Simply Audiobooks Pumps Up the Volume

In 2003, the audiobook rental company launched out of a Toronto basement. Today it's the most successful independent player in the market

Back in 2002, Sean Neville had a hunch DVD mail-order rental biz Netflix (NFLX) was onto something big. Sure, DVDs were only just starting to be adopted on a massive scale. But Netflix, though also still under the radar screen of the general public, had acquired 2 million members in just three years. While taking a course to become a licensed securities broker in Canada, Neville had enjoyed listening to the audiobook versions of textbooks instead of reading them. Afterward, he would occasionally rent audiobooks from a store in downtown Toronto, but found it a hassle to get there, and expensive.

So Neville approached fellow Cornell B-school graduate and serial entrepreneur Sanjay Singhal with the idea of creating a Netflix for audiobooks. At first, Singhal was skeptical, since he had never heard of a successful rent-by-mail company for anything. Then he learned about Netflix's phenomenal subscriber sign-up rate. In 2003, the pair launched Simply Audiobooks out of Neville's basement.

Today, the 47-employee Toronto-based company is the most successful independent player in the online audiobook rental market. That market consists of about 10 independent players, including booksfree.com and jiggerbug.com, that compete with mainstream book publishers like Random House as well as offline mom-and-pops operating in brick-and-mortar locations.

Move Toward Temporary Ownership

In 2005, the Audio Publishers Assn. (APA) estimated the size of the total audiobook market at $871 million, up 4.7% from the previous year.

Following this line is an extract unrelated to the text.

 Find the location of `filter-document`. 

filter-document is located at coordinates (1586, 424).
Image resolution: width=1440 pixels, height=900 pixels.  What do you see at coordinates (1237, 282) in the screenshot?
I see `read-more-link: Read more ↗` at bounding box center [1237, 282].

The APA also released a 2006 study that found almost 25% of the U.S. population listens to audiobooks.

In borrowing Netflix's business model, Simply Audiobooks is not alone, though one of the most successful of the imitators that specialize in renting everything from video games to handbags. "There's an increased interest in anything that has to do with temporary ownership, as ownership of goods is less of a status symbol these days, and renting goods is seen as smart. Consumers also like to try out as many new 'experiences/goods' as possible, which means the Netflix model appeals," says Reinier Evers, founder of trendwatching.com, a consumer trends company with a network of more than 8,000 trend spotters who scan the globe for emerging consumer trends (see BusinessWeek.com, 1/9/07, "Smart Startup Ideas for '07").

No Patent Problem

Just four years after launch, Simply Audiobooks' sales have grown from $30,000 in 2003 to just over $6 million in 2006. It expects sales of around $6.5 million in 2007. Like Netflix, the business charges a flat monthly fee for unlimited rentals—ranging from $15 for one book at a time to $40 for four. The company runs four shipping centers in the U.S., Canada, and Britain, and plans to expand digital service in Europe and India as well as build about 200 brick-and-mortar stores, predominantly in the U.S.

The threat of Netflix filing a lawsuit against Simply Audiobooks, as it did against Blockbuster (BBI) in 2006, didn't dissuade Neville, 33, and Singhal, 41. "We went ahead with it, kind of thinking 'Damn all the torpedoes; we'll deal with that if and when it happens.' But I'd learned enough in [a] law course to know that the patent was quite likely nondefensible," says Singhal (see BusinessWeek.com, 2/5/07, "To Patent or Not to Patent?").

In the end, the pair didn't have to add that worry to their plates. "There are innovators and there are imitators," says Netflix spokesman Steve Swasey. "Imitators are those that just replicate the service. We went after Blockbuster because they copied our service from top to bottom. Those were models we had patented. I'd consider companies like Simply Audiobooks smart companies—how they took a business model for one service and tailored it to another."